Here are photo's. http://pbckt.com/s3.F9y 
I have only taken it apart so far but once I get the new belt I will post more photos of the re-assembly.
Note: To remove the metal bar I mention several times in the photo notes there are 4 rivots I had to drill out. I had never removed a rivot before but it turned out to be real easy. I just got a bit that was almost as big as the head of the rivot then drilled until it disintegrated. 
Once the head was gone the remaining rivot piece could just be pushed out by poking through where the rivot head used to be! With the rivots gone you can wiggle and work the metal bar out of place so that you can start untangling all those nice wire strands.


_Modified by searya at 8:29 PM 4-5-2010_


----------



## mbaron (Aug 21, 2008)

*Re: (searya)*

Thanks for the info, it doesn't sound fun.


----------



## 225TTRoadster (Oct 24, 2007)

nice.... this thread should be put somewhere.


----------



## edgy (May 16, 2006)

Can someone take measurements of this belt? Length, width, size of teeth, space between teeth, etc. Hard to imagine there isn't a similar belt available elsewhere for much less $$$.


----------



## hikmeteren (Feb 19, 2011)

*problem with intallation of 8N7862997...help please!*

hello,

I got a problem with installing the new part (8N7862997) to my car. The part I just bought online is quarter inch (half cm) longer than the original one.
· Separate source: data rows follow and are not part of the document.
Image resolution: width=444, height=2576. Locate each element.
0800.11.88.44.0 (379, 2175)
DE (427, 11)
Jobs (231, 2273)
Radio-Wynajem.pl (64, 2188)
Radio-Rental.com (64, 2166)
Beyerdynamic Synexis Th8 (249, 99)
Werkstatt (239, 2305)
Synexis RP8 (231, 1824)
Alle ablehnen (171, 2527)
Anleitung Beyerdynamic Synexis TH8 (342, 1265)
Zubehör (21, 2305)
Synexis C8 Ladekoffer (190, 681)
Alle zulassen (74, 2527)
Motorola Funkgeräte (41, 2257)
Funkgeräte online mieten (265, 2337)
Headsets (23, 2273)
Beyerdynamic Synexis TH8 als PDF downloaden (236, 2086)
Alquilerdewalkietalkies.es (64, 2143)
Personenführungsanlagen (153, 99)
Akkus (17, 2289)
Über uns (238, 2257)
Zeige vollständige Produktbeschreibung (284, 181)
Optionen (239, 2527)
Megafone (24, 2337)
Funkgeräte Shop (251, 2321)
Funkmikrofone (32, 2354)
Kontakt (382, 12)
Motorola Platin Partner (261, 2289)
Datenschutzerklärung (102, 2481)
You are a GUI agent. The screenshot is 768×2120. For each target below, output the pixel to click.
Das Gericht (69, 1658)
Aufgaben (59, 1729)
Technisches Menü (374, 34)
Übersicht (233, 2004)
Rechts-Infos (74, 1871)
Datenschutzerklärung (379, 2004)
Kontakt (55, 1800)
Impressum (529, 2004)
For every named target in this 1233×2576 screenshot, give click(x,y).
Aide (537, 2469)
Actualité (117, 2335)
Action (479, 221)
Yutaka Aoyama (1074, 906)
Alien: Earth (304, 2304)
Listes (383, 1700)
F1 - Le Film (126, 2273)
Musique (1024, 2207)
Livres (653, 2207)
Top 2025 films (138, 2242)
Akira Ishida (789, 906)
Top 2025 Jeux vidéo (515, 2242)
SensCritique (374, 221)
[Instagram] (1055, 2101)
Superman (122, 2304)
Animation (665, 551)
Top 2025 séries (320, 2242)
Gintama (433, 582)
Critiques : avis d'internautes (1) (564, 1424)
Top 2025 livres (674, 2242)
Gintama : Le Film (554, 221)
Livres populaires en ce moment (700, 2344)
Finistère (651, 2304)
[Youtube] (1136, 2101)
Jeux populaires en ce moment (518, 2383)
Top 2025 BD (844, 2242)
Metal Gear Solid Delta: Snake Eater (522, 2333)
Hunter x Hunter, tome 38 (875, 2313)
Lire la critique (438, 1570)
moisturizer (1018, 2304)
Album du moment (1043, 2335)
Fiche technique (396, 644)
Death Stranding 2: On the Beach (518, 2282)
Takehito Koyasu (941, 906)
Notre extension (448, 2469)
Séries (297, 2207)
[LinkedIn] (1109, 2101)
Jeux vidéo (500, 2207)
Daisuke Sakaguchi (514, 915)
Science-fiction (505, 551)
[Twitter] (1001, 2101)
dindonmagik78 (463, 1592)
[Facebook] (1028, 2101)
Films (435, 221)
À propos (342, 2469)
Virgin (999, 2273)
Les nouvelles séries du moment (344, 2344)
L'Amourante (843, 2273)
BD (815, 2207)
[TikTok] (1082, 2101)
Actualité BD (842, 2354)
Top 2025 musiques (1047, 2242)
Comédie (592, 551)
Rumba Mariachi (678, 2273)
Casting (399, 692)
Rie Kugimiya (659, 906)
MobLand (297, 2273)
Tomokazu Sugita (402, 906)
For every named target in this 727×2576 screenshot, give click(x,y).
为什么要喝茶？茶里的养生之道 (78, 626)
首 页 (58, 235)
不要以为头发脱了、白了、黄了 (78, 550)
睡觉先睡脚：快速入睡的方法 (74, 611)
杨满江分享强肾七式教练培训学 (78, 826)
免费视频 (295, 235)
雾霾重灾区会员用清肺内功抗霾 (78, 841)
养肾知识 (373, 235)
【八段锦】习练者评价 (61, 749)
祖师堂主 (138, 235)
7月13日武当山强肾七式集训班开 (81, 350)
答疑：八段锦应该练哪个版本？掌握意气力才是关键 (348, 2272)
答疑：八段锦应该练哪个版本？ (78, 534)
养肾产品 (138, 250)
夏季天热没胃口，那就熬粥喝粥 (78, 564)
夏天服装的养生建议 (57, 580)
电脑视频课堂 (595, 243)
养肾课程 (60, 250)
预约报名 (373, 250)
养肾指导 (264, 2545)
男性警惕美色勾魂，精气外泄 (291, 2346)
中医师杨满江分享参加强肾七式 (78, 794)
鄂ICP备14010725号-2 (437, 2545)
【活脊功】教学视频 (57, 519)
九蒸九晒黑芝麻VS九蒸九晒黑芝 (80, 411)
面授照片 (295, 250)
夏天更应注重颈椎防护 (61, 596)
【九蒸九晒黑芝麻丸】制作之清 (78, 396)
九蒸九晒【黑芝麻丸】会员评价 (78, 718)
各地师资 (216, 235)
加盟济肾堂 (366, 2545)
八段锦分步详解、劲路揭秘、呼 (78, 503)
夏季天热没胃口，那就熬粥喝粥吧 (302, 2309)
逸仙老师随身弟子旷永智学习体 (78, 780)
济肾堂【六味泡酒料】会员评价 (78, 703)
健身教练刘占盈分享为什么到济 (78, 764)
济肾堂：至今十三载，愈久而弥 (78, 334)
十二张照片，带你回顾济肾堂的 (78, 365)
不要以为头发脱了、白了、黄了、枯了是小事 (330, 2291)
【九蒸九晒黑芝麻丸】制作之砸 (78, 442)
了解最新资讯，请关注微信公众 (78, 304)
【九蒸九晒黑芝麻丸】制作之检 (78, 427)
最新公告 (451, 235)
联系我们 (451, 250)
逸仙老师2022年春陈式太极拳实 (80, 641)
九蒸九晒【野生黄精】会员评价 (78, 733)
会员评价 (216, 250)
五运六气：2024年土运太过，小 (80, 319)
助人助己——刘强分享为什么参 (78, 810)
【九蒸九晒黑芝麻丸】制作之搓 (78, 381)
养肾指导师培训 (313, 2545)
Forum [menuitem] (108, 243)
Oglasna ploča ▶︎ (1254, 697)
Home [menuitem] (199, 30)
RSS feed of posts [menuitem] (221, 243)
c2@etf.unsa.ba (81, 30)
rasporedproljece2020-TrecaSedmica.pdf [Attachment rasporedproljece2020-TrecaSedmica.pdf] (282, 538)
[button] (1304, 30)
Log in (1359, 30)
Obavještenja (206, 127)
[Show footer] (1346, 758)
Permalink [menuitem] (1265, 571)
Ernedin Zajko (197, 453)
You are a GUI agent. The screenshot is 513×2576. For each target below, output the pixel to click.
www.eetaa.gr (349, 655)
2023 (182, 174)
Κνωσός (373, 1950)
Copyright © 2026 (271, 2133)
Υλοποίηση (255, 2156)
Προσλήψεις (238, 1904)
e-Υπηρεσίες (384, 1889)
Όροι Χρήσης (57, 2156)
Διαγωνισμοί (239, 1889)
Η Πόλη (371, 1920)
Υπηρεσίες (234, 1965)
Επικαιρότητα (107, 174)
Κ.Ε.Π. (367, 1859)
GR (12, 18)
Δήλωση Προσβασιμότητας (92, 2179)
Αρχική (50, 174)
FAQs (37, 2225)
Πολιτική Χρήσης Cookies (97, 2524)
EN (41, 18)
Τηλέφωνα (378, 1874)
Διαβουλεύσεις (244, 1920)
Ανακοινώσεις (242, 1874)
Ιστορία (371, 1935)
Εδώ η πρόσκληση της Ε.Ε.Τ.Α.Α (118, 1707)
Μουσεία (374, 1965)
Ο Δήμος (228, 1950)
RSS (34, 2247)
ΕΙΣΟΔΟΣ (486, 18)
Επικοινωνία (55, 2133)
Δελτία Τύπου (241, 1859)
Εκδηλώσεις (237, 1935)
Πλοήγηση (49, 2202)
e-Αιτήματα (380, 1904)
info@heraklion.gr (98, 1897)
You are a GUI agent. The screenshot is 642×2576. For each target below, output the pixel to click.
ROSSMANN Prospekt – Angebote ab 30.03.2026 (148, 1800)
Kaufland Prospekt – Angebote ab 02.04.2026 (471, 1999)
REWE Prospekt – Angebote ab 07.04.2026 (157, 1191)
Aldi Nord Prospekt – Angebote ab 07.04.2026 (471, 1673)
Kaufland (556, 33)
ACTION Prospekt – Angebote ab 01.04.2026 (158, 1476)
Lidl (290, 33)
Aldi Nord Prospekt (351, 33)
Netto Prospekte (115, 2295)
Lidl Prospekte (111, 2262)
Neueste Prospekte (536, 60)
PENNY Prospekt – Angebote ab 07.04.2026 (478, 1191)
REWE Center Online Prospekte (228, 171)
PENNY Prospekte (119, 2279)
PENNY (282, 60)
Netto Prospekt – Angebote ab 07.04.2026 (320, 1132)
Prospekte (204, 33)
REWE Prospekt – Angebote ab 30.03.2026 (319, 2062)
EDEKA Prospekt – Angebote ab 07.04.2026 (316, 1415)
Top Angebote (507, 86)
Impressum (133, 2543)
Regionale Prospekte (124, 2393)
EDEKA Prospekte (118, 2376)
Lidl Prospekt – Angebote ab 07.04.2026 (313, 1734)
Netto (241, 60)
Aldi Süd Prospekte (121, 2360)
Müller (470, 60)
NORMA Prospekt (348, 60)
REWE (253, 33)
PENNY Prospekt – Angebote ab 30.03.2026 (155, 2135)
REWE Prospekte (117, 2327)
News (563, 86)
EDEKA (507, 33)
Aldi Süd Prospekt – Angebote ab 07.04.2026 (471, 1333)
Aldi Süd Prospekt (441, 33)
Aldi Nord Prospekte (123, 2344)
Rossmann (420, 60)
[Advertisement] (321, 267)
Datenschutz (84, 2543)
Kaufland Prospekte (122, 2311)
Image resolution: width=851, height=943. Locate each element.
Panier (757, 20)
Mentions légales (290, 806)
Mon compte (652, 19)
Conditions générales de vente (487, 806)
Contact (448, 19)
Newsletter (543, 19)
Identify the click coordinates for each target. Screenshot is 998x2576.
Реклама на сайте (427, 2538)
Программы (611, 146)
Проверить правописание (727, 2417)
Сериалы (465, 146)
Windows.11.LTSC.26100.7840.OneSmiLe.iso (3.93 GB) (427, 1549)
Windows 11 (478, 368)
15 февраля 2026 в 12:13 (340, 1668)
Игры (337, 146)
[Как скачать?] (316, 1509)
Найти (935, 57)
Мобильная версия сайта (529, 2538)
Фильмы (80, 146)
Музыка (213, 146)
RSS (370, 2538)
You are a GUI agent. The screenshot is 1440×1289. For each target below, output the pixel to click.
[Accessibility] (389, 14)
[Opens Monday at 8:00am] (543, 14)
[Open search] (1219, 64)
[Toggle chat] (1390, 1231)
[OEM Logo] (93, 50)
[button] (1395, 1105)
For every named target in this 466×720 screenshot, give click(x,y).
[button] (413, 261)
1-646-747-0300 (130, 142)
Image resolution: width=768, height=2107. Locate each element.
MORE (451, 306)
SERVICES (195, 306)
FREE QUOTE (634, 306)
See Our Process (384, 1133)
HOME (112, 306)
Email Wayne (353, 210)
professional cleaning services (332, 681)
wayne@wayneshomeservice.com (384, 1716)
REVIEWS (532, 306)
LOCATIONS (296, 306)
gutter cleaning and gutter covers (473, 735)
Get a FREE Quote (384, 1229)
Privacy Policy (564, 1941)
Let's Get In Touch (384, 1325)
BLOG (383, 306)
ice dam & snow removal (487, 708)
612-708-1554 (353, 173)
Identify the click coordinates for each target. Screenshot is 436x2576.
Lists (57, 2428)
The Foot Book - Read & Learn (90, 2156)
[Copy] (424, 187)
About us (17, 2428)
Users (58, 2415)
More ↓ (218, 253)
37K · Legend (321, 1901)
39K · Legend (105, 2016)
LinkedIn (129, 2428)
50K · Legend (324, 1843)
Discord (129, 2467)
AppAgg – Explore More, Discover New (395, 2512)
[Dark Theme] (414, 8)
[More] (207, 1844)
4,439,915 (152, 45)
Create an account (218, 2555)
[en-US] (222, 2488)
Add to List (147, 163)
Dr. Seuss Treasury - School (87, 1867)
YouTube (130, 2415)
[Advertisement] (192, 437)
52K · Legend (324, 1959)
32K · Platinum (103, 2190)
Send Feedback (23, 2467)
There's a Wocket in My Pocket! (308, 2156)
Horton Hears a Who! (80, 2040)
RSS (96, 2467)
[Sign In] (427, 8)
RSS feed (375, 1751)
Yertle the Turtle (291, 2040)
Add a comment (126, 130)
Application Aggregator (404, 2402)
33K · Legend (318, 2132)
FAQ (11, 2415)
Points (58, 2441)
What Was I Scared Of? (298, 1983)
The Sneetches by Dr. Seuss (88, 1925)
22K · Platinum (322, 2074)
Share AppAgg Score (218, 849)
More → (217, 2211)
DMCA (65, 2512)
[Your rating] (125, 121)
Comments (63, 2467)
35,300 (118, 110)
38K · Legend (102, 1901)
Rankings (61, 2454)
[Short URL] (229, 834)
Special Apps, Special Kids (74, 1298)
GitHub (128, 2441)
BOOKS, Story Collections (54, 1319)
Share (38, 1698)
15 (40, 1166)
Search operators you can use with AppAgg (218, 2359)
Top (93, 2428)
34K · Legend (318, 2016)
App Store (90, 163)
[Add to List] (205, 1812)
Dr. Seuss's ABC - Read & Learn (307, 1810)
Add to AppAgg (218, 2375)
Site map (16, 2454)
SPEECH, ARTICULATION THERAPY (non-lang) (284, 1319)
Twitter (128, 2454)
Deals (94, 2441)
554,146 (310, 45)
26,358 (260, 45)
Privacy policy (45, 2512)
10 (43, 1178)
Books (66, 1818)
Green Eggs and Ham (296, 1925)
So, the motor rotates one of screws of the wind-stop but the belt is not triggered and it does not rotate the other side!

Could you please advise me what to do to fit this new belt to my car? Should I heat the belt to make it smaller? or is there any other step to fit this new belt???

thanks for your reply in advance...


----------



## Converted2VW (Apr 8, 2009)

Bringing this thread back up...hopefully it'll be stickied!

This just helped me get to the windscreen and noticed that my belt is shot...

The belt is actually more expensive now...


----------



## gnibs (Jun 21, 2011)

*gnibs*

hi first time user, the belt on my glass air deflector has broken, audi 01 tt. can you help me with info on how to repair. 
thanks for helping, gnibs


----------



## Converted2VW (Apr 8, 2009)

Search for another thread bro...there is one with a written short diy


----------



## bernieprof (Mar 9, 2013)

*2001 Audi TT Quattro Convertible wind stop (deflector) repair*

Hi, I recently purchased my Audi with a non-functioning wind stop. I know that you posted a couple years ago, but you stated that you have photos of the repair proceedure, and I need to know how to begin removing the interior panels, as well as the rest of the story.......HA

Bernie


----------